How much can the presence of bots that ruin the games of honest players damage an online game? A lot. Actually, a lot. To prove it, there is Team Fortress 2, which after Valve’s ferocious retaliation against users who used botswith thousands of bans, has seen practically double (or almost) the number of players on the servers.
The Grosso approves
In short, the pressure from the game’s fans on Valve to take action against bots it did good for the company’s business itself. As you can see from the graph below, taken from SteamDB, after an initial contraction in the number of players due to bans, the growth of Team Fortress 2 has been enormous, going from peaks of around 90,000 players to the current ones of almost 150,000. Furthermore, the average number of users on the servers is much higher than in the recent past.
In short, It seems that many people didn’t play it anymore because it had become too frustrating to do so. and not because it was seventeen. Valve had let bots run wild, producing a flight of honest players who no longer enjoyed being killed on sight by aimbots and the like.

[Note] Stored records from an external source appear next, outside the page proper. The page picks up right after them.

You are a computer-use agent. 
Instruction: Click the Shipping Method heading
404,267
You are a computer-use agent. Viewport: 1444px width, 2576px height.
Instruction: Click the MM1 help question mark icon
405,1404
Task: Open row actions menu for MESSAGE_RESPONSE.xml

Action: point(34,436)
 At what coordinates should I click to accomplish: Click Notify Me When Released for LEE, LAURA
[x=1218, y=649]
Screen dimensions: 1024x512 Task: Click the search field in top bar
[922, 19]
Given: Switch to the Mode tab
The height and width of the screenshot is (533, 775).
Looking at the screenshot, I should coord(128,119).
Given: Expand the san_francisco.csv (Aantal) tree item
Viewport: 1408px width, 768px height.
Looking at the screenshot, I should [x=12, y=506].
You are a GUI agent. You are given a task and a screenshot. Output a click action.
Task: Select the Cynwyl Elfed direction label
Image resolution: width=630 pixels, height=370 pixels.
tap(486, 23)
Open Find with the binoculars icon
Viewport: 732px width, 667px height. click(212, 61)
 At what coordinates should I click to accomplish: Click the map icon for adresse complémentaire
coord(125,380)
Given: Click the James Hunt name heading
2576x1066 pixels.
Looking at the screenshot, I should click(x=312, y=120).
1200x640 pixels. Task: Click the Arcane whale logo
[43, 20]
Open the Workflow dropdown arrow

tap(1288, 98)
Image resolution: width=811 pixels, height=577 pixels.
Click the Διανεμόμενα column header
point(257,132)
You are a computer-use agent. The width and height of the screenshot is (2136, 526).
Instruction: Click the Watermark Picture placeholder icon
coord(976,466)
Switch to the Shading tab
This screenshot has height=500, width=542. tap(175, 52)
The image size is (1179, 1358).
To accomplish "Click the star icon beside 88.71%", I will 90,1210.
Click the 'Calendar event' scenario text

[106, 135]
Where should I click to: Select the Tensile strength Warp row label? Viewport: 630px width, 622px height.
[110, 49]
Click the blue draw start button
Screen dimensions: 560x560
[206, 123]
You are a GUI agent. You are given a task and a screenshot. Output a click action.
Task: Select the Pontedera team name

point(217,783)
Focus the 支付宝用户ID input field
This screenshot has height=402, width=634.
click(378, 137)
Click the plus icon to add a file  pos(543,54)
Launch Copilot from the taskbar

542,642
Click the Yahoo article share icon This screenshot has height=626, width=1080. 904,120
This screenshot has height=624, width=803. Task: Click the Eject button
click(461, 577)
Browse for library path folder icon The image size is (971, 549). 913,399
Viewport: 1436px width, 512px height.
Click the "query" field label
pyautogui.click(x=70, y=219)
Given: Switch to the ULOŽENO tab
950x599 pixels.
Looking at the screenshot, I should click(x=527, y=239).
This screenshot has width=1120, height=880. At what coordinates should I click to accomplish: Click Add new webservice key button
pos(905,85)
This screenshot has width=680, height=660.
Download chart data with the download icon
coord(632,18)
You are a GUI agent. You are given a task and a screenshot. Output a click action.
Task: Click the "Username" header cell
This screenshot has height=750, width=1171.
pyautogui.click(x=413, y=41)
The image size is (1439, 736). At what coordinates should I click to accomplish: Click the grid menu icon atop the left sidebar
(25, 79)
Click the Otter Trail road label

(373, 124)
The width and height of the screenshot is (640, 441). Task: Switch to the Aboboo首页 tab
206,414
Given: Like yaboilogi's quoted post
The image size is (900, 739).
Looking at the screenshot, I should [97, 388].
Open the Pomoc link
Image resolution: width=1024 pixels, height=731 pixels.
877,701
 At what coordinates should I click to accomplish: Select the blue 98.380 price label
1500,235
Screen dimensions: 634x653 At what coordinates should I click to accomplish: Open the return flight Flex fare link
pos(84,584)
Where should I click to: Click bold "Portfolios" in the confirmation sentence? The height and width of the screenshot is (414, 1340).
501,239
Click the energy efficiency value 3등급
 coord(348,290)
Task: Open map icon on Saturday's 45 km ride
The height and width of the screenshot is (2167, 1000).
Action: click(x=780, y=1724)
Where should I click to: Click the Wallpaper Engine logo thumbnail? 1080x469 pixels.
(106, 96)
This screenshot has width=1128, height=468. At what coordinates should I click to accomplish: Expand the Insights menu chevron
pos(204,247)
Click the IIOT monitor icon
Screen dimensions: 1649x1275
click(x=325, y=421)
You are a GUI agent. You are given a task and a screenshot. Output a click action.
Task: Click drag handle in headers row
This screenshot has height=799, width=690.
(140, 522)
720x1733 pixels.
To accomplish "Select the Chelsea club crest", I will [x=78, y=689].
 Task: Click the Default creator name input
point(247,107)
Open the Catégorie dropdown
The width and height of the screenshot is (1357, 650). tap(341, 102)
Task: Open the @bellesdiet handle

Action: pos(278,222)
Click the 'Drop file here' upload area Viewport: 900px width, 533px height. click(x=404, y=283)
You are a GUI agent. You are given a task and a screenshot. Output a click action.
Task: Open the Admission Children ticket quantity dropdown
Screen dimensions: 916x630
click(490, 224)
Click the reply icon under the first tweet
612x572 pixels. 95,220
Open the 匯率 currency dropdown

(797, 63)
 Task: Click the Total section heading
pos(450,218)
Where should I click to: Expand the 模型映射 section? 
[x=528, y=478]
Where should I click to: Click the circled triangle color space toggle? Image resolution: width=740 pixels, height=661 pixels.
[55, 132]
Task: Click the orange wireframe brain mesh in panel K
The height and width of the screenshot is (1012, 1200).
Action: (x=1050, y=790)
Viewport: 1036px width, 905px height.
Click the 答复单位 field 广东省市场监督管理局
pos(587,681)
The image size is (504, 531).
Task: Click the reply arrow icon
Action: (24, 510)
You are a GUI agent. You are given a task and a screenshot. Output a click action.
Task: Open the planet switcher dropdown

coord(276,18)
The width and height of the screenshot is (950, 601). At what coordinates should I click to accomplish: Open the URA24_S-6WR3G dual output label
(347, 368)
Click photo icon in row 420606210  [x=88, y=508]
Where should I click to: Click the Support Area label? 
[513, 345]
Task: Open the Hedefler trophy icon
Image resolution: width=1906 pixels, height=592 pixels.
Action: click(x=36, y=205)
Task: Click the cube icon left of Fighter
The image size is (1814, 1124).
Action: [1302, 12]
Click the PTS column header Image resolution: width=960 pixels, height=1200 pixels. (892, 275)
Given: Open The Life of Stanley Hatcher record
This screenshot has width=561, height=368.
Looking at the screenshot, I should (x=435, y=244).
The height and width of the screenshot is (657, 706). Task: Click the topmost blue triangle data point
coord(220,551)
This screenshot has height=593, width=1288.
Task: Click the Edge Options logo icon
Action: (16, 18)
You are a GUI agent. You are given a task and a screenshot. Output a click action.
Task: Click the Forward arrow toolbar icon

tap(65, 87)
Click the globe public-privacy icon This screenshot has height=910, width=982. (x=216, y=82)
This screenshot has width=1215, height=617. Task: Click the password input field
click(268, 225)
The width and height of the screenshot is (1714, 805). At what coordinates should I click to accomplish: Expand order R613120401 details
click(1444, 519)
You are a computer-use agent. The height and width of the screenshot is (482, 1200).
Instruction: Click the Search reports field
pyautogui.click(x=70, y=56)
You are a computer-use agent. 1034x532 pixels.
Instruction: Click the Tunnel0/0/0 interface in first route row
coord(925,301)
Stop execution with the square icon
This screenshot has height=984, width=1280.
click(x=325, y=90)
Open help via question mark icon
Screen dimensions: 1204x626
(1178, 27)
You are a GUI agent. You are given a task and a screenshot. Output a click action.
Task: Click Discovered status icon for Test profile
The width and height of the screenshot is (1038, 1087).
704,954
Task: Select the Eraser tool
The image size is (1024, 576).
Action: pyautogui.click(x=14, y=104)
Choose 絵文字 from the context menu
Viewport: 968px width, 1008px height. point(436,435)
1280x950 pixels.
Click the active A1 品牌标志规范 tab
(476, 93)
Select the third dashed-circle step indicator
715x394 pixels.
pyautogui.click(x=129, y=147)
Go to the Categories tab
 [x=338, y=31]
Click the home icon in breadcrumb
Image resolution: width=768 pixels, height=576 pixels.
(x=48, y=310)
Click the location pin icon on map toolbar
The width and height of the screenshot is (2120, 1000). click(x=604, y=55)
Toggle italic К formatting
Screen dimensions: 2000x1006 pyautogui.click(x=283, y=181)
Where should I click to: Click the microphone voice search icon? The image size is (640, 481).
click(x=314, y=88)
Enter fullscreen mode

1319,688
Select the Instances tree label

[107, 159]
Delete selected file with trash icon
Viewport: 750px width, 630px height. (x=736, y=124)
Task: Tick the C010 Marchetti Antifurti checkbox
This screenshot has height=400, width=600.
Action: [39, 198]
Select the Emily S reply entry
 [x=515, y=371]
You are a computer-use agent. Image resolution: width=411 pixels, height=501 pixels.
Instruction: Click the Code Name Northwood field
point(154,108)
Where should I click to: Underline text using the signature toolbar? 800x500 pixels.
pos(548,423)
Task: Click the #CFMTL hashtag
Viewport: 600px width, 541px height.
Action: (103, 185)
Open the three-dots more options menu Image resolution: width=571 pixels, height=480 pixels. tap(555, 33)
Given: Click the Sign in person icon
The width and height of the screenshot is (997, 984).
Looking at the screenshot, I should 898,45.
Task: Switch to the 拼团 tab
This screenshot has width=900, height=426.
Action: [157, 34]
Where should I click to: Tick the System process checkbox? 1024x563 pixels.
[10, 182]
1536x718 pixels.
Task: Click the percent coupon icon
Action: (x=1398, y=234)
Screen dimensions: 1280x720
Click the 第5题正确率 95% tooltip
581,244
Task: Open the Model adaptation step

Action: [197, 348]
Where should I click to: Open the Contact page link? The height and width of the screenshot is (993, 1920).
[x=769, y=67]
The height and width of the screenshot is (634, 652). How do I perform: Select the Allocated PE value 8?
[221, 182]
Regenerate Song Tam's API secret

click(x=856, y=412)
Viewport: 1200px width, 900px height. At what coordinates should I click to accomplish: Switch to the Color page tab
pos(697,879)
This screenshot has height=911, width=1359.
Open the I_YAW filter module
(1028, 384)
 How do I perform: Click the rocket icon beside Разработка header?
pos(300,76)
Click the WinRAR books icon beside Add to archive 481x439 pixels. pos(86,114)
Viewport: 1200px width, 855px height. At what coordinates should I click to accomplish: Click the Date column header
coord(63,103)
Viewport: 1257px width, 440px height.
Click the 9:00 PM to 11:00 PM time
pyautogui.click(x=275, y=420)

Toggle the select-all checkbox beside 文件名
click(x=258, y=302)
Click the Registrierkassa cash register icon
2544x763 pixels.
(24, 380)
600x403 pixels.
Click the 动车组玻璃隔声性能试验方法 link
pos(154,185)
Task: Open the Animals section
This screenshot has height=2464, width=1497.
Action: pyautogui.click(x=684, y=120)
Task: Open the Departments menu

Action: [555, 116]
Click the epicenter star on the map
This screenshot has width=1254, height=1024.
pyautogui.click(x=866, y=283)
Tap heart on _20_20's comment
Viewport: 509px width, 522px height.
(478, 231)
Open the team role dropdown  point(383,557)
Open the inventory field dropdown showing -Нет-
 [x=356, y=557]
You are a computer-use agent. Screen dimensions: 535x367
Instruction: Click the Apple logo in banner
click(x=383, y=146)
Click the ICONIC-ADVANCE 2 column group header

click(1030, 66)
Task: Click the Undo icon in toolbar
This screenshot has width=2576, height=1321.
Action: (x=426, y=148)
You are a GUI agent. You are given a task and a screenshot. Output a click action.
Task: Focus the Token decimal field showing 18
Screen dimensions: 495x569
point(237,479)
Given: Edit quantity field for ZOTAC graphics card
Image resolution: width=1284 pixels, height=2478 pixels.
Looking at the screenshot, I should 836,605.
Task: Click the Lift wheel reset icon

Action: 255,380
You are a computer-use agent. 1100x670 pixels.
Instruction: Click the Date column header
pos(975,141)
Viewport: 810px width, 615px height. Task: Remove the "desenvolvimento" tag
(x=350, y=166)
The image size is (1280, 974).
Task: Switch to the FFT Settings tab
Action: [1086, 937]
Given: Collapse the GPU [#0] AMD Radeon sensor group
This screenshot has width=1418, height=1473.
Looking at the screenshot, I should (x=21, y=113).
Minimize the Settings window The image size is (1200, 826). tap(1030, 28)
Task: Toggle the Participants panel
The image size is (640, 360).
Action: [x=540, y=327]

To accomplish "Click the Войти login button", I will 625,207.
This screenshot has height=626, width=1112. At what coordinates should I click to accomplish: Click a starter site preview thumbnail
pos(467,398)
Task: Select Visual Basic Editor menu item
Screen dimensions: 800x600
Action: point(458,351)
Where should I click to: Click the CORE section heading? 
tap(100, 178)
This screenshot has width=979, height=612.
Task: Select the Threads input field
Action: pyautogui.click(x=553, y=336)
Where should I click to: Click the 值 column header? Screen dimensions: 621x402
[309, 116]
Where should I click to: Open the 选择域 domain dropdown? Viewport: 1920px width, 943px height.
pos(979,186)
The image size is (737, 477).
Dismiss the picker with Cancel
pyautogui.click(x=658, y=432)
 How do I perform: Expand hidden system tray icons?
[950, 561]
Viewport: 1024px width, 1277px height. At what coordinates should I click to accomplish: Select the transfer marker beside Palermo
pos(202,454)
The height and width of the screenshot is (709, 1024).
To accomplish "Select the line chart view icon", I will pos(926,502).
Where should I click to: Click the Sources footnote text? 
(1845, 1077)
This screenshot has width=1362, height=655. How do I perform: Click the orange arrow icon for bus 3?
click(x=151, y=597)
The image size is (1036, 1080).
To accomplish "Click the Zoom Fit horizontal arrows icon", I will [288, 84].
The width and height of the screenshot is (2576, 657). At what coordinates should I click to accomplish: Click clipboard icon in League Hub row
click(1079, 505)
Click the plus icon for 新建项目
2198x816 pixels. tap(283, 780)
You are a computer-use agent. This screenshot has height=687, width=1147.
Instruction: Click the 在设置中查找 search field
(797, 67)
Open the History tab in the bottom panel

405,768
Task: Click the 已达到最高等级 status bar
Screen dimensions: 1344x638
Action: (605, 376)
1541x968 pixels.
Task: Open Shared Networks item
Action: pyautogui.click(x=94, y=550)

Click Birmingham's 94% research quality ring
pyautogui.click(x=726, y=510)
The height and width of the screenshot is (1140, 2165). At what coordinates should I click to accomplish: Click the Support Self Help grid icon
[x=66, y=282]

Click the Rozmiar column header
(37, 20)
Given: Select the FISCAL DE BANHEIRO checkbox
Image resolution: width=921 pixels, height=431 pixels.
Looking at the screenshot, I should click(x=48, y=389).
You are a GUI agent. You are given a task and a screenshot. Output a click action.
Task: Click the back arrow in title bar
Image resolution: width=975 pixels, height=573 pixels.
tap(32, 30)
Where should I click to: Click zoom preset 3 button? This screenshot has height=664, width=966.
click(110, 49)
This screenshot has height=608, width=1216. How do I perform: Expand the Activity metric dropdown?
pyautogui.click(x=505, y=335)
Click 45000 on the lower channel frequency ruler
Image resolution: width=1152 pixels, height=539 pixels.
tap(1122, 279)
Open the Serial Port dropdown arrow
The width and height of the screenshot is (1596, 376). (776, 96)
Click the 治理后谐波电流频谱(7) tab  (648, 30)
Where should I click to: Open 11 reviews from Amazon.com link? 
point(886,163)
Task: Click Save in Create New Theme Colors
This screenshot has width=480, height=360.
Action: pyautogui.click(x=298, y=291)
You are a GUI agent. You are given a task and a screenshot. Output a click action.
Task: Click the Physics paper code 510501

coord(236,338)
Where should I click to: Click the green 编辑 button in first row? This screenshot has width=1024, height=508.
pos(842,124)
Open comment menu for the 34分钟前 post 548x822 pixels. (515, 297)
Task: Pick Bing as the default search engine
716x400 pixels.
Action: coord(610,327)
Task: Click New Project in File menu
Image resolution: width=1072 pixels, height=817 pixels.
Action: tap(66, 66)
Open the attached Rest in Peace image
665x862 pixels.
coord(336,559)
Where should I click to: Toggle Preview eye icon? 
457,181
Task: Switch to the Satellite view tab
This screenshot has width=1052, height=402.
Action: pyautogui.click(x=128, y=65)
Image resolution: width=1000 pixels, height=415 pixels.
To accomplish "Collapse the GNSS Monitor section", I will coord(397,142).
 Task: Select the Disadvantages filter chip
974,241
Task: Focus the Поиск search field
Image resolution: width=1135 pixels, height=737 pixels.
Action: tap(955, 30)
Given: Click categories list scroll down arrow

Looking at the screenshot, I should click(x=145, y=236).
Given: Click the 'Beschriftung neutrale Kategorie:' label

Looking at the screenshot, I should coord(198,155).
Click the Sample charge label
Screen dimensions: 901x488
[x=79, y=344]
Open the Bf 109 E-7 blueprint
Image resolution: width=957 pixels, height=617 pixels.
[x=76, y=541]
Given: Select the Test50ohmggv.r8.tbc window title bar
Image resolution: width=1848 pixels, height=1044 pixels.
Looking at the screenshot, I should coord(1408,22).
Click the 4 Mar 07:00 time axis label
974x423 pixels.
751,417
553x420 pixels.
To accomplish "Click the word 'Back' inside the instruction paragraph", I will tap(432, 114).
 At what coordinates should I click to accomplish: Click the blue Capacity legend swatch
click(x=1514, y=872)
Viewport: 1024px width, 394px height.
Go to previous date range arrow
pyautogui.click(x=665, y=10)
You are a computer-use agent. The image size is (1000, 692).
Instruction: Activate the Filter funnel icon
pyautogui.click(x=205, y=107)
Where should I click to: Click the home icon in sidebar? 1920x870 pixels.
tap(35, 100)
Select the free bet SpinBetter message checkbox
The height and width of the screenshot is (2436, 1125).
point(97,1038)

It must be said that Valve took a long time to act, considering that the problem became particularly serious around 2020 and there were several player campaigns, many of which went unheard. The situation came to a head this year with a new collective effort, merged into the #FixTF2 campaignwhich saw players launch petitions, urge Valve on social media and use the extreme weapon of negative reviews, with a targeted bombardment to get a response from the company.
Valve has finally taken matters into its own hands and has started to blanket ban bots, responding brutally to those who ask for a review of the decision. After all, you can read on the support site that: “Team Fortress 2 game bans are permanent, non-negotiable, and are not removed from Steam support.” The right treatment to reserve for cheaters.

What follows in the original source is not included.